Yes, Amtrak is political. Everybody knows that. So is the local transit that serves our communities, if we are fortunate enough to live in communities that have it. So are decisions about highways and automobile use. In short, passenger transportation has left the private sector for the most part, and the public sector has picked it up. Public transportation is located squarely there, and it is not moving back. That means politics, and keeping Amtrak going at all has involved striking political deals and balances for the past 48 years. That will continue to happen. It is particularly difficult at this time, because the country has an Administration that is more hostile to Amtrak and local transit that others have been historically, although none have been supportive of Amtrak or local transit during the period since Amtrak began operating.

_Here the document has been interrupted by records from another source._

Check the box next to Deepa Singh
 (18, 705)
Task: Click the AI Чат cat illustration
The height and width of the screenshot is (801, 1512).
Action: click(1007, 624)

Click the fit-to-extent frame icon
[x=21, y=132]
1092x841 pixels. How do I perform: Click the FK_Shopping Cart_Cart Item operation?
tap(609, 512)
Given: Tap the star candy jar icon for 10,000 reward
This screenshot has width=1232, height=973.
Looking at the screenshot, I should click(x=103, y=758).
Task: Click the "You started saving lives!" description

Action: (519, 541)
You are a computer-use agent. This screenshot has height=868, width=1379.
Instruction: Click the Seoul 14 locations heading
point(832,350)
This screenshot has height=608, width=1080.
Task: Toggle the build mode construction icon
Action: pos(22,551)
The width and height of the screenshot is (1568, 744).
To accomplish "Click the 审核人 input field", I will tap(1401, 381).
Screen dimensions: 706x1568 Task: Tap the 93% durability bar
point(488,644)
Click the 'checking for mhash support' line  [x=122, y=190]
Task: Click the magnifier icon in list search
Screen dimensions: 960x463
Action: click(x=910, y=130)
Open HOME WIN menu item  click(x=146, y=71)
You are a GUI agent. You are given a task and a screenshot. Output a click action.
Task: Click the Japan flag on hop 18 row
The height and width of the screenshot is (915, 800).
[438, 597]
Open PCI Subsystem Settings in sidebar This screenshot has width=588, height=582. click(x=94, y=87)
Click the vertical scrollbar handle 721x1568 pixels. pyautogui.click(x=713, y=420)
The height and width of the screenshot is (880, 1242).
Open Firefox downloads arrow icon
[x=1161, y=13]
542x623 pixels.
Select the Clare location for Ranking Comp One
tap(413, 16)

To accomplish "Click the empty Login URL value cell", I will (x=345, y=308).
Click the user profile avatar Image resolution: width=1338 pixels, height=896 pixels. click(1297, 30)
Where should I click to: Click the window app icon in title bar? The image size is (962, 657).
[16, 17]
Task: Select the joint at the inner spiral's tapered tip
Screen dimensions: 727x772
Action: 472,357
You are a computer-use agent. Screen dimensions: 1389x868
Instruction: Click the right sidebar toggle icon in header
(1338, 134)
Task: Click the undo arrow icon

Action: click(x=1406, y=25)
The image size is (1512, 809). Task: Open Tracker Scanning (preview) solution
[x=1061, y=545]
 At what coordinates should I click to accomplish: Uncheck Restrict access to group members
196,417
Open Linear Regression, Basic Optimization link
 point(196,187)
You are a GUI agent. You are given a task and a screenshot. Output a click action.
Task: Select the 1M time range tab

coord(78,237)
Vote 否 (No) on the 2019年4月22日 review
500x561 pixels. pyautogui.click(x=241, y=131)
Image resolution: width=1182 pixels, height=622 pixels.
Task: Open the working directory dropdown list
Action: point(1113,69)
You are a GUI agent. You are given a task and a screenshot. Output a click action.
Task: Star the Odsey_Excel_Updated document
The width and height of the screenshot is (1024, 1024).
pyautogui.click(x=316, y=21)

Maybe this writer, who lives in the middle of the NEC and also rides many of Amtrak’s long-distance trains and state-supported trains regularly, is more aware of the need for a balanced policy, both in terms of transportation and politics, than most people. The fact remains that it is always necessary to tell elected officials from the Northeast region that the nation needs trains in other parts of the country, too. It is also necessary to tell similar officials from elsewhere that both the regional and national economies depend on a strong passenger-rail network in the Northeast, which includes both Amtrak’s NEC and the many local rail lines operated by the region’s transit providers, like New Jersey Transit, and SEPTA in Philadelphia. Another fact that remains is that arguments like Selden’s would not go over well among members of Congress from places like this writer’s home state of New Jersey.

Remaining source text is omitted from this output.